ЦЕЛЬ ЗАДАНИЯ: Воспроизведите дословно ту часть интервью о романе «Брисбен», которая открывается словами «Евгений Водолазкин, автор» и завершается словами «все и начинается...».

ФРАГМЕНТ ДОКУМЕНТА:
Текст: Павел Басинский/РГ
Фото из архива премии "Ясная Поляна"
На фото: Павел Басинский (слева) и Евгений Водолазкин - еще и коллеги по жюри премии "Ясная Поляна"
Евгений Водолазкин, автор бестселлеров "Лавр" и "Авиатор", выпустил роман под странным названием "Брисбен". Сложный, полифоничный и даже двуязычный: герои говорят на русском и на украинском. А главный герой - музыка. По сюжету, всемирно знаменитый гитарист Глеб Яновский узнаёт, что у него болезнь Паркинсона и скоро он не сможет играть, а это конец не только музыкальной карьеры, но иссякание смысла его жизни. С этого все и начинается...
Брисбен и алые паруса
Начнем с названия. "Брисбен". Мать главного героя Ирина мечтает уехать в этот австралийский город, а в результате уезжает на тот свет по дороге в аэропорт, став жертвой таксистской мафии. Я посмотрел: город немаленький, больше двух миллионов, дает 9% ВВП страны. Почему Брисбен? Хотя, мне кажется, ты схватил некий образ мечты, который есть у каждого человека или, может, у каждого русского человека. Вот я люблю Россию, родился и вырос здесь и вряд ли куда-то уеду. Но путешествуя по миру, ловлю себя на мысли: а может, вот здесь стоит жить? Или здесь? Стыдно признаться, но иногда шарю по интернету в поисках красивых мест, особенно когда в России межсезонье, зябко, грязно, тревожно. Откуда в нас это? Не удивлюсь, если самые простые люди, засыпая, видят себя на яхте посреди океана. Я называю это образом мечты.
Евгений Водолазкин: Мечта о счастье в далеком краю стара как человеческая история. Представления о счастливых гипербореях, живущих на краю ойкумены, легенда о Беловодье - лишь частные проявления древней традиции. "Здесь и сейчас" как источник счастья люди всегда недооценивали и переносили представления об идеальном мироустройстве то в прошлое, то в будущее, то на край света... Неудовлетворенность состоянием дел, так сказать, по месту жительства рождала уверенность в существовании где-то молочных рек и кисельных берегов - эдакого концентрата счастья. Но прикосновение к предмету своей мечты почти всегда вело к разочарованию: у счастья очень много составляющих, и по земной поверхности они распределены равномерно. В одном месте есть апельсины, но нет морошки, в другом есть море, но нет леса.
С годами понимаешь, что география делу не поможет, поскольку счастье обусловлено внешними обстоятельствами в весьма небольшой степени. Это состояние души, вещь сугубо внутренняя.

Сохраненные данные:
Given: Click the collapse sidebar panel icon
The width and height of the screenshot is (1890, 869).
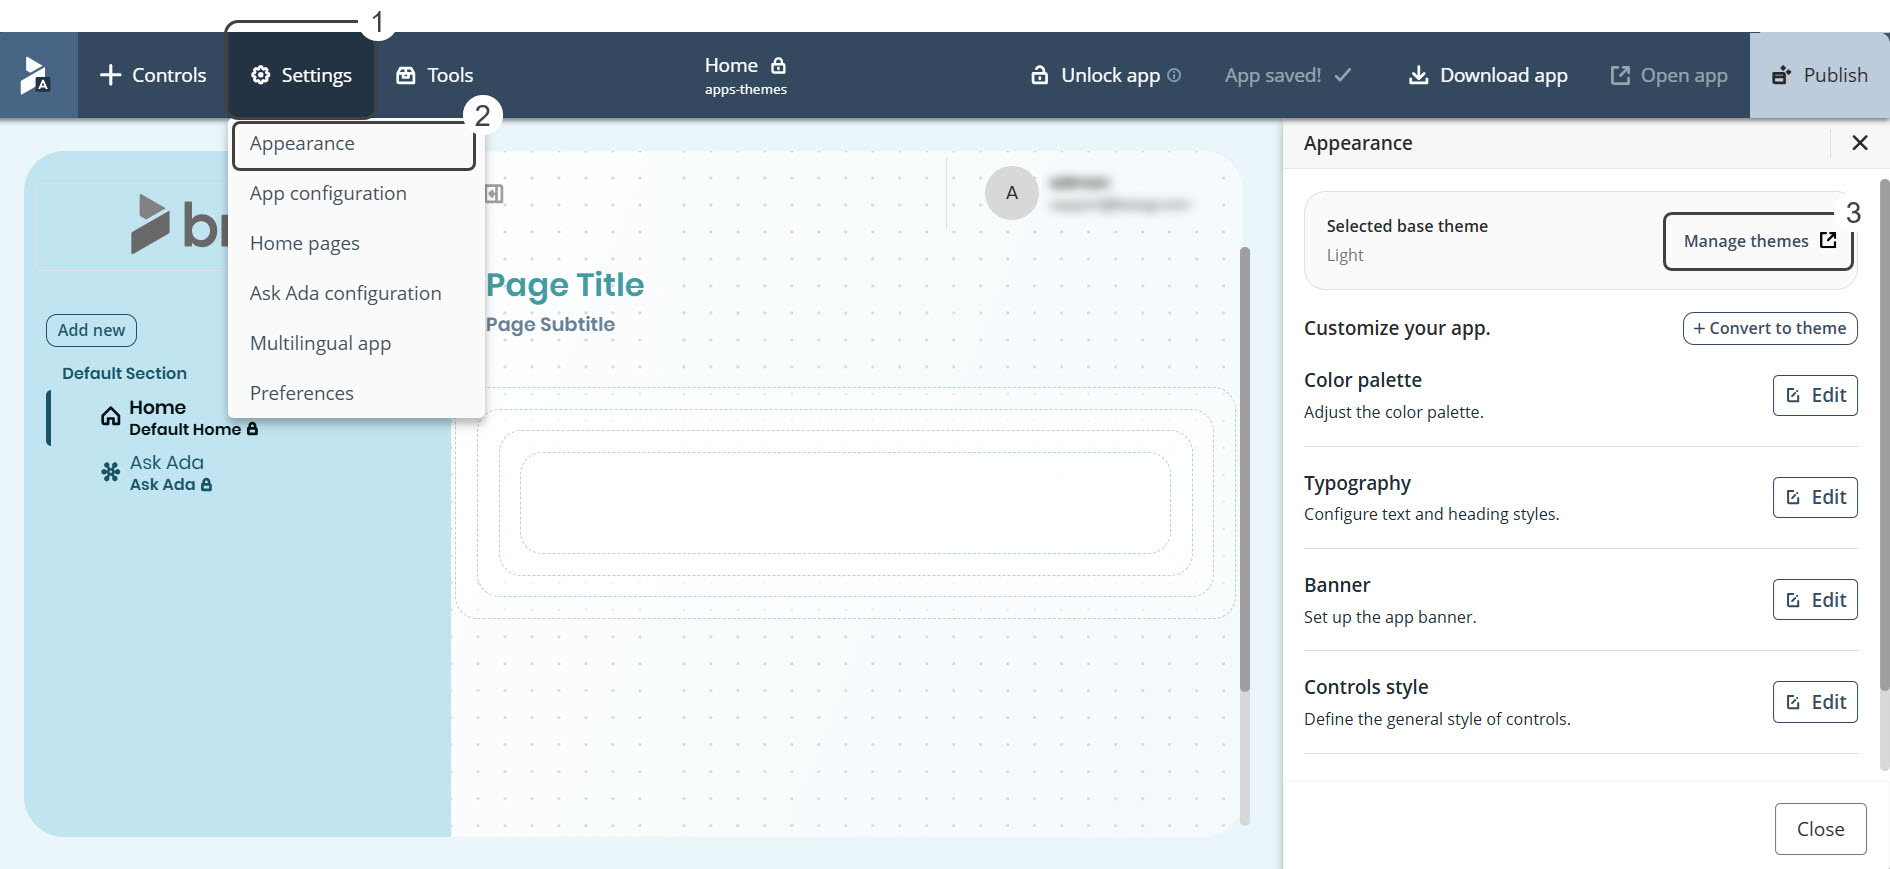Looking at the screenshot, I should coord(494,194).
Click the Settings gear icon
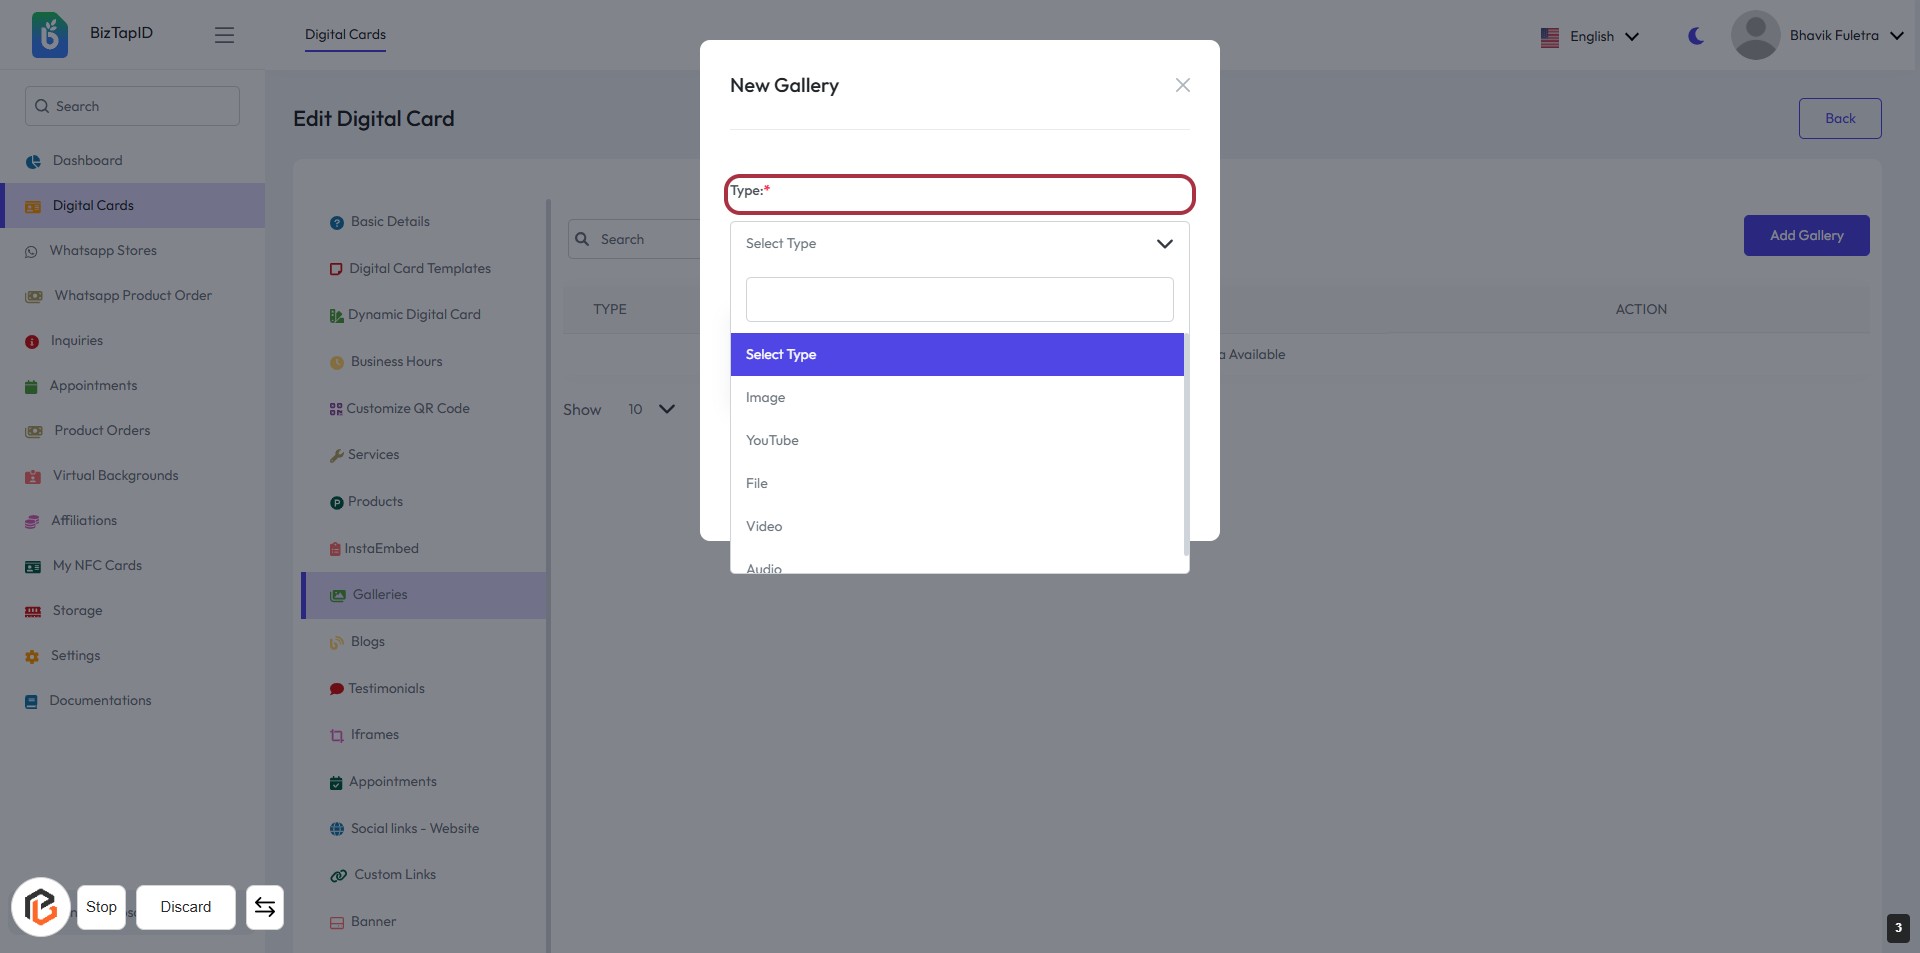Image resolution: width=1920 pixels, height=953 pixels. click(x=32, y=657)
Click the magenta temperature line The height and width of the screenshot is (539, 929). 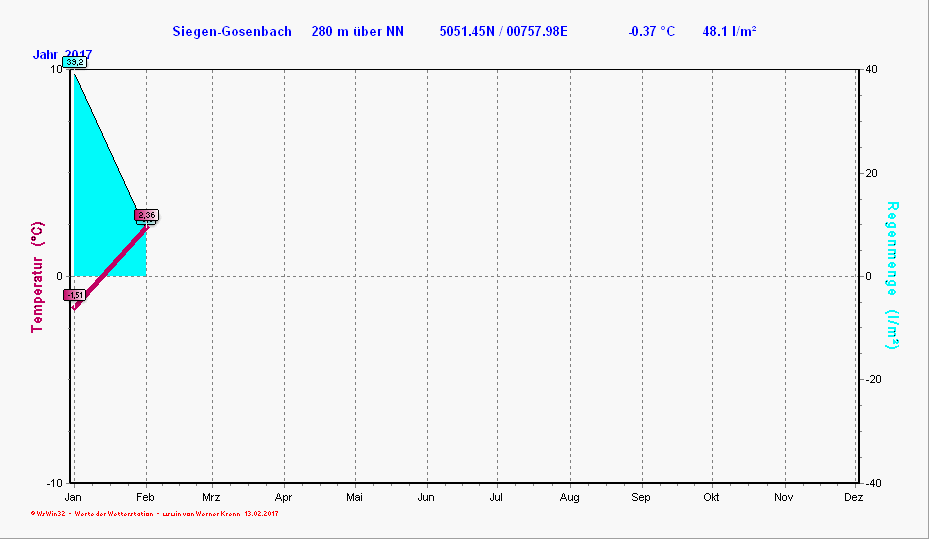tap(110, 267)
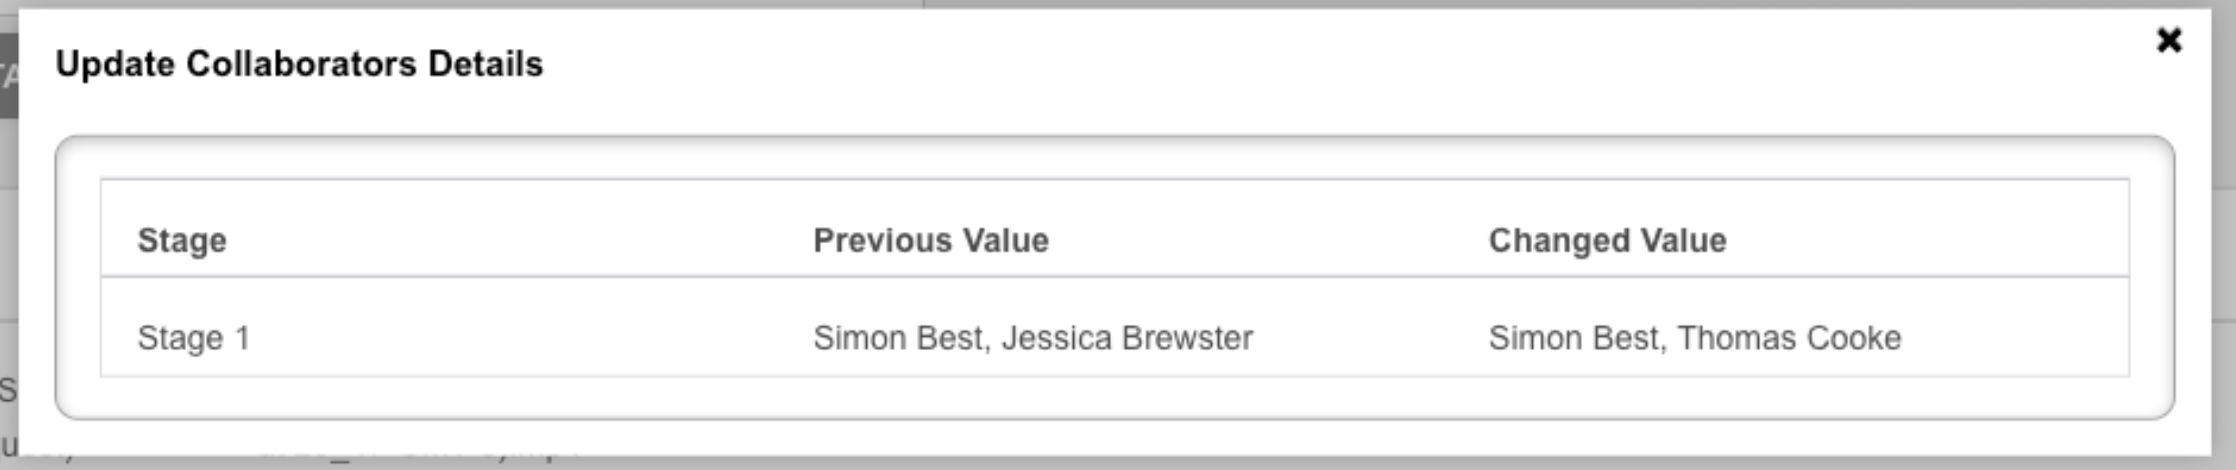Click Simon Best in Previous Value column
This screenshot has height=470, width=2236.
pos(900,338)
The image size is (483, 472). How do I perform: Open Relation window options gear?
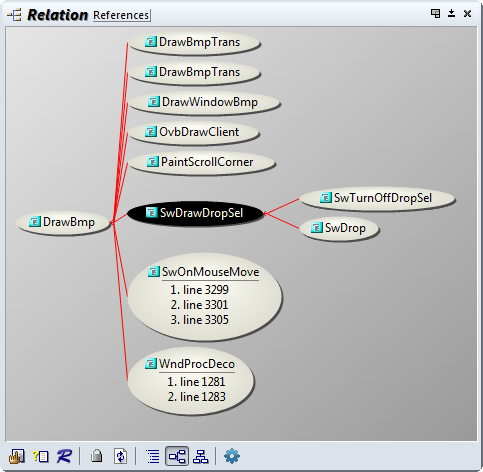point(232,456)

ПИСЬМЕННЫЙ ОТВЕТ:
Евгений Водолазкин, автор бестселлеров "Лавр" и "Авиатор", выпустил роман под странным названием "Брисбен". Сложный, полифоничный и даже двуязычный: герои говорят на русском и на украинском. А главный герой - музыка. По сюжету, всемирно знаменитый гитарист Глеб Яновский узнаёт, что у него болезнь Паркинсона и скоро он не сможет играть, а это конец не только музыкальной карьеры, но иссякание смысла его жизни. С этого все и начинается...